* Schapiro says bill may scale back too many protections
* SEC’s Aguilar also concerned about investor protections
* Schapiro: emerging growth company section too broad
* Says more study needed on shareholder threshold triggers
* Schapiro also raises concerns on crowdfunding
By Sarah N. Lynch
WASHINGTON, March 14 (Reuters) - Two U.S. securities regulators are raising concerns about pending legislation in the U.S. Senate aimed at making it easier for small businesses to raise capital, warning that the measure could erode protections for investors.
“We must balance our responsibility to facilitate capital formation with our obligation to protect investors and our markets,” Securities and Exchange Commission Chairman Mary Schapiro wrote in a March 13 letter to the Senate Banking Committee’s top Democrat and Republican.
“I believe that there are provisions that should be added or modified to improve investor protections that are worthy of the Senate’s consideration.”
SEC Commissioner Luis Aguilar, a Democrat, said in an interview on Wednesday that he was also concerned about the bill, and urged lawmakers to tread carefully.
“I share the concerns that many have expressed that the current version of the legislation goes too far in diluting investor protection,” he said.
“It is the American public’s willingness to invest their hard-earned money that ultimately results in job creation and company expansion.

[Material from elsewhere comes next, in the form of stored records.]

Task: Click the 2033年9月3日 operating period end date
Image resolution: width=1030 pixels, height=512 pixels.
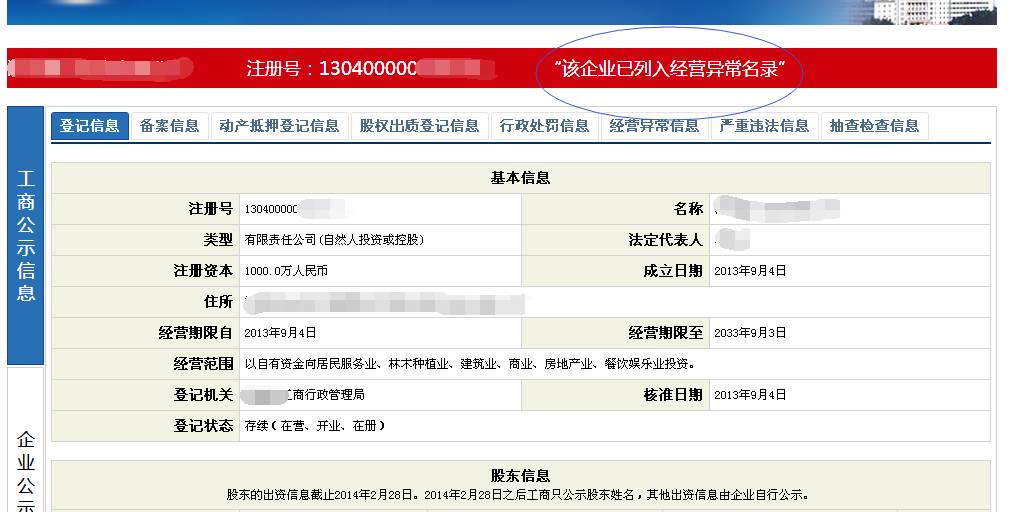Action: [749, 333]
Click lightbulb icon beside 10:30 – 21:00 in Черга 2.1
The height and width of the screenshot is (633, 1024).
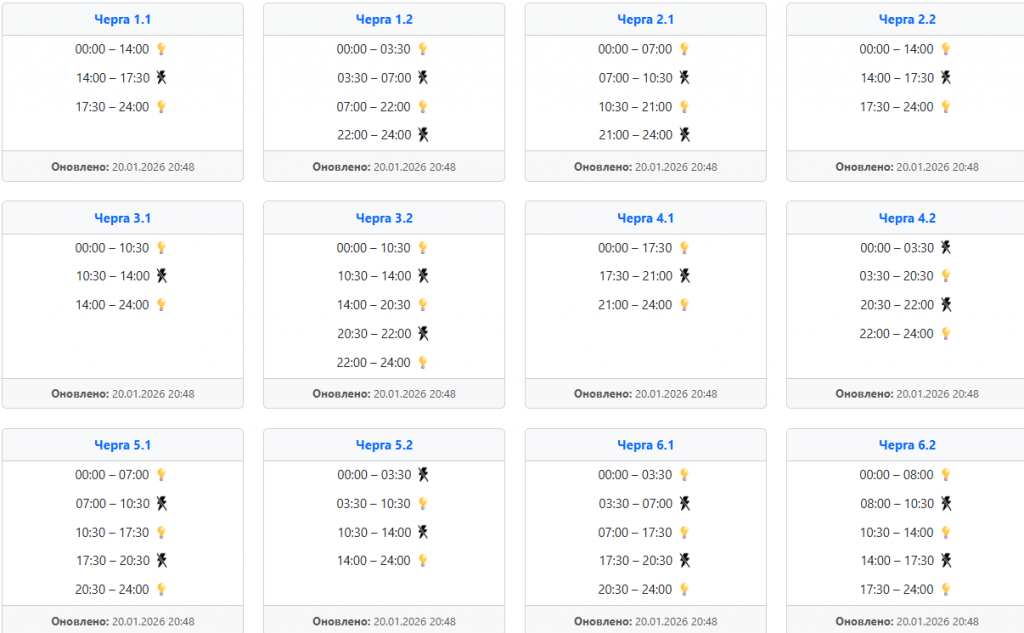coord(684,107)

To me, real capital formation requires robust investor protection.”
Schapiro’s letter and Aguilar’s comments come as the U.S. Senate is preparing to vote on a bill with wide bipartisan support that overwhelmingly passed the House last week.
The bill contains a number of provisions aimed at encouraging job growth by making it easier and less costly for companies to raise capital and eventually go public.
One measure would establish a new category of companies called emerging growth companies that have less than $1 billion in annual revenues at the time they register with the SEC.
These companies would be given a so-called “on-ramp” to go public by reducing their regulatory responsibilities for a five-year period.
Another section of the bill would raise the number of shareholders that triggers when companies and smaller banks must start public financial reporting.
A third provision, meanwhile, would pave the way for a new type of capital-raising strategy known as “crowdfunding” that would let investors take small stakes in private start-ups over the Internet.
Schapiro warned that the IPO on-ramp part of the bill is “so broad that it would eliminate important protections for investors in even very large companies” and urged Congress to lower the $1 billion annual revenue threshold.
The bill would also exempt emerging growth companies from a provision in the 2002 Sarbanes-Oxley Act which requires companies to undergo an audit of their internal controls.
Such an exemption is “unwarranted,” Schapiro said, noting that smaller companies are already exempt from the internal controls audit and companies that go public also already get two years before they must comply.
Many of the measures included in the jobs bill are areas the SEC has been studying since last year as part of a broad review into outdated securities regulations regarding capital raising.
To assist with the process, the agency established a small business advisory committee. So far, the panel has made several recommendations that closely track various measures in the bill, but it stopped short last month of endorsing crowdfunding, citing fears that it could lead to investment scams.
The SEC has been looking at whether it should raise the number of shareholders of record that trigger a company having to file public financial documents, from 500 under the current regulations.
The bill about to be considered by the Senate would raise the threshold to 1,000 shareholders for companies and 2,000 for banks, but Schapiro warned that changing the numbers might be premature.
“At this point, I do not have sufficient data or information to assess whether the thresholds ... are appropriate,” Schapiro wrote.
She also urged lawmakers to include more protections for investors in the crowdfunding measure in the bill, saying that the intermediaries who facilitate the offerings should face more regulatory oversight.